Antonio Garcia Martinez’ “Chaos monkeys” is a deep dive into the Silicon Valley ecosystem illustrated with the up and downs of Martinez’ career from the Goldman Sachs credit derivatives desk to the Facebook ads team. His writing style is casual and witty but also show-offy and sexist. If one manages to rise above that, the second half of the book gives an illuminating unpacking of the digital advertising mechanics, and is worth reading. Rarely can one find straightforward and comprehensive information about this exploding sector which increasingly shapes economies and societies. And Martinez does that with brio. Here is a digest of a couple of chapters I’ll share with my kids (while they remind me again that “Facebook is for old people”): Facebook makes money through (people clicking on) ads; Facebook does not sell users data to ad companies, it triages and packages users data for better ad targeting; Targeting was initially done by classifying users’ “likes” and allowing ad companies to plug targeted ad in their feeds; The big revolution in targeting was about bridging online with offline users data (what you do on Facebook with what you buy online and offline with the same credit card); The bridging is done by connecting real world IDs (eg home address) with digital (mobile, tablet, desktop) IDs; “What is generating tens of billions of dollars in investments and endless scheming inside the bowels of Facebook, Google, Amazon, and Apple is the puzzle of how to tie these different sets of [IDs] together, and who controls the links.”; This allows these companies to have full pictures of behaviors; “The match rate (ie the percentage of offline personas that can be found online) for Facebook’s Customs Audience product is as high as 90%”. Martinez says that this information (and more) is shared publicly by Facebook but agrees that it is not easily understandable. And he adds that too many people don’t care, even though they should. Oh, and I should also probably add this other quote: “Facebook has run out of humans on the internet. The company can solve this by either making more humans (hard even for Facebook), or connecting what humans there are left on the planet. This is why Internet.org exists, a vaguely public-spirited, and somewhat controversial, campaign by Facebook to wire [the developing world] with free Internet.” I’ll stop here.

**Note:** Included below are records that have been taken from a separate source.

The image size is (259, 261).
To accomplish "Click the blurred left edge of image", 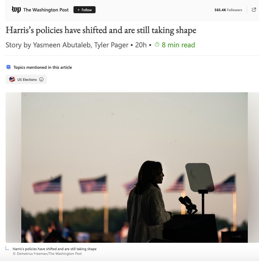I will [x=13, y=168].
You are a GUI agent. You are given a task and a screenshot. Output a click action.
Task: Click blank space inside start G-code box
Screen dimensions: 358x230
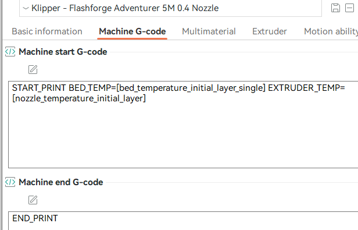[182, 137]
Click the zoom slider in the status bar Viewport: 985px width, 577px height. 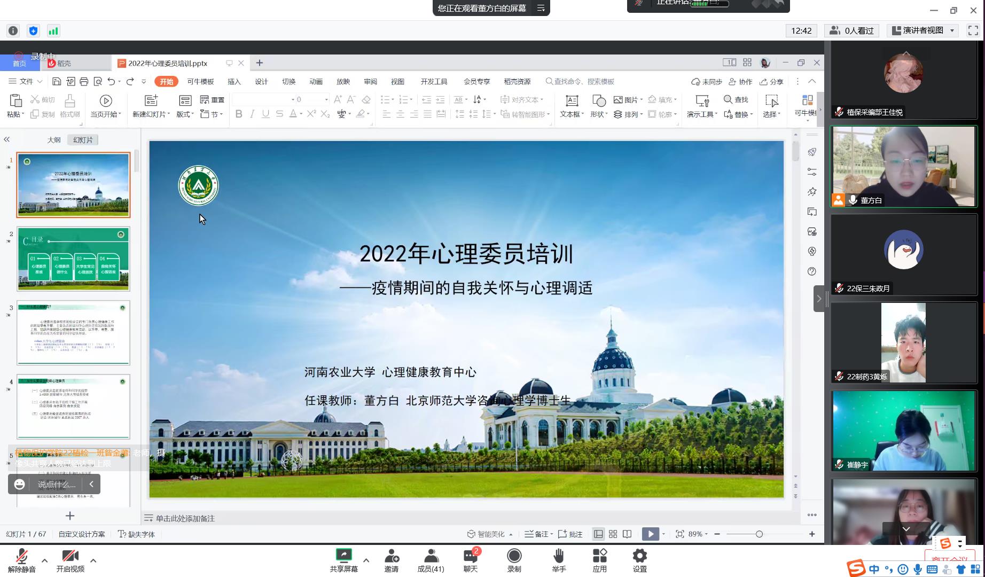[x=759, y=534]
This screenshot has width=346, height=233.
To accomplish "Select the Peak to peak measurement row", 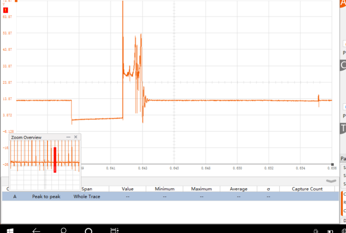I will point(46,196).
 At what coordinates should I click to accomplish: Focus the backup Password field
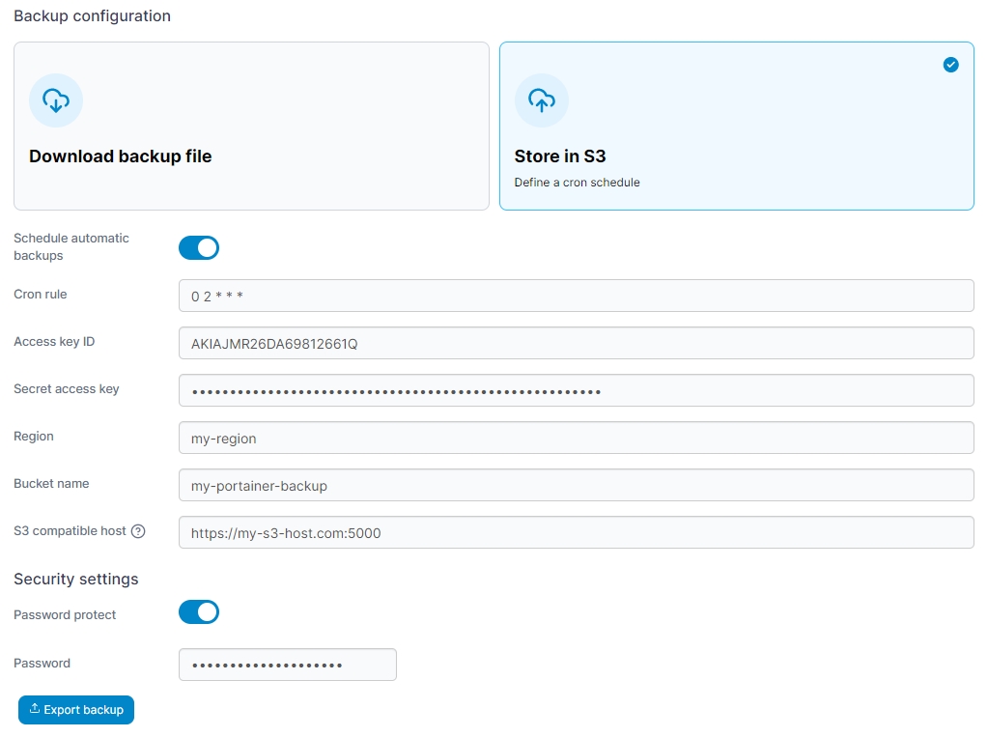point(288,665)
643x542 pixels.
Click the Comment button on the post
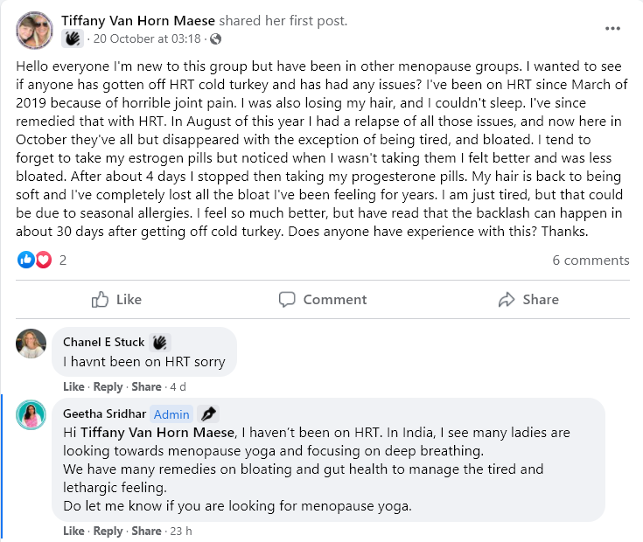click(322, 299)
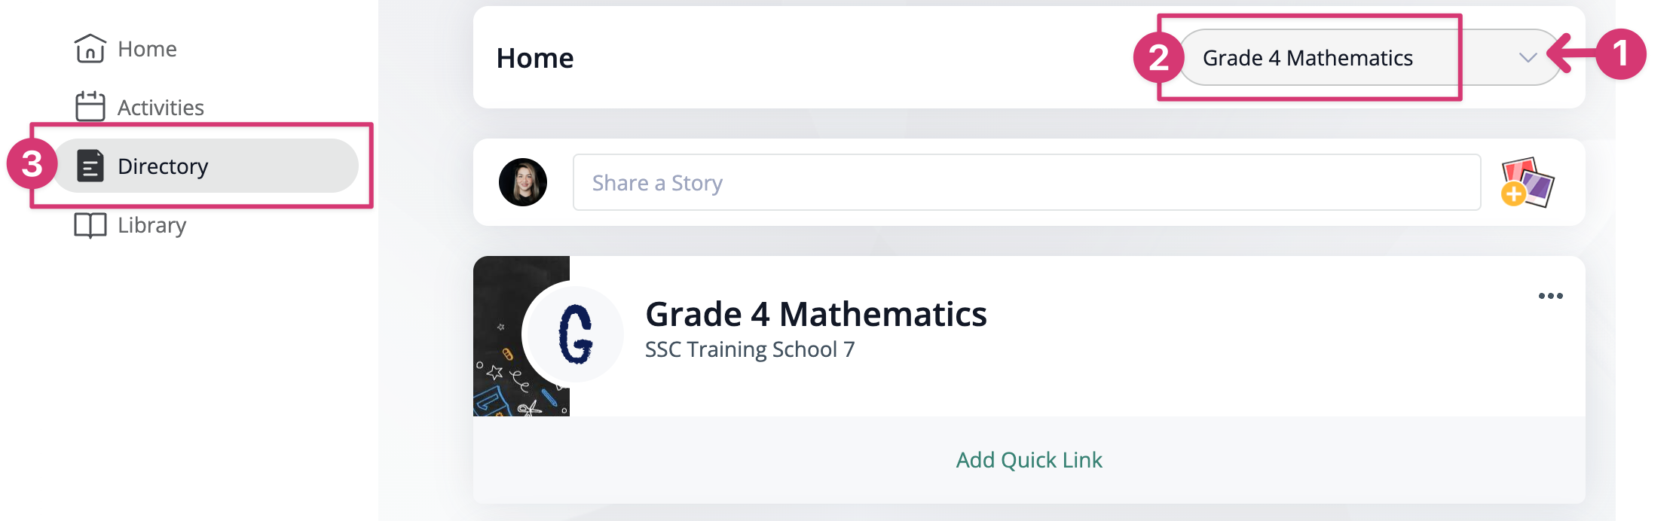Image resolution: width=1679 pixels, height=521 pixels.
Task: Click the Directory document icon
Action: [90, 166]
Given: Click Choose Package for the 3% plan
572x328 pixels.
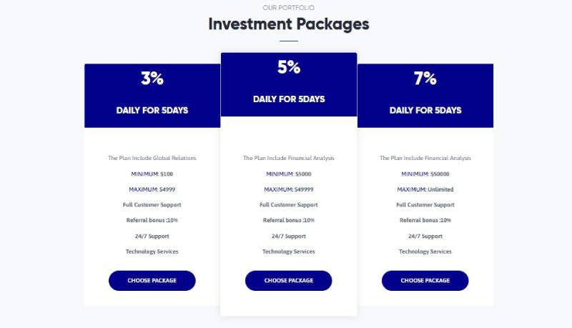Looking at the screenshot, I should pos(152,281).
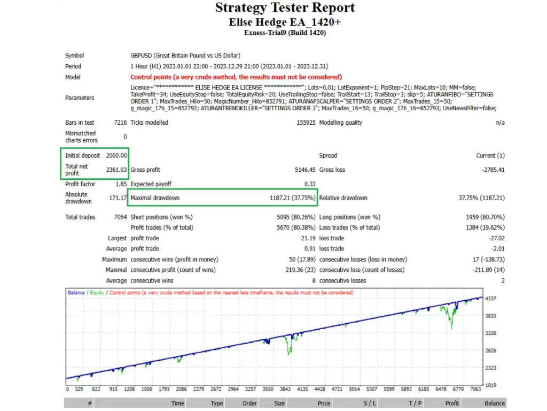Click the Strategy Tester Report title
The height and width of the screenshot is (411, 547).
tap(285, 8)
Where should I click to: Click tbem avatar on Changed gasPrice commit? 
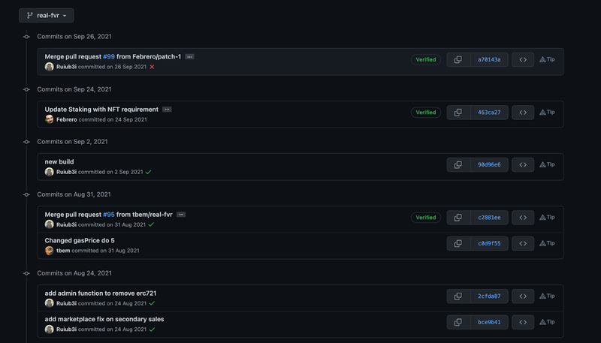(50, 251)
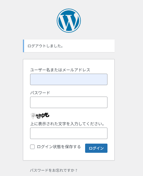Click the も character in the CAPTCHA

(x=47, y=115)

The International Financial Corporation’s “Tackling childcare: The business case for employer-supported childcare” investigates the business impacts of employer-provided childcare. It complements a literature review with an in-depth analysis (~100 interviews and 40 focused group discussions) of 10 companies in different countries. It shows benefits for recruitment, retention and productivity. On-site child care helped the Village Nut Company (Kenya) attract young talent and prevent urban migration; cut staff turnover at Nalt Entreprise (Vietnam) by a third; and led to a 9% drop in sick leave absence in MAS Kreeda Al Safi-Madaba (Jordan). The evidence is here. The impact for companies is clear. This could move the needle for women who remain outside of the workforce in much larger numbers than men (27 percentage point difference). A no-brainer for action!
My graph this week is from the 2018 World Development Report “Learning to realize education’s promise” and shows big learning gaps between poor and rich children in African countries. A good graph pointing to sad realities.
My quote this week is from the late Tom Petty: “I’d have to give technology a D-plus. I think it is unhealthy for rock. I can hear digital anything. It sounds different. It’s very cold.”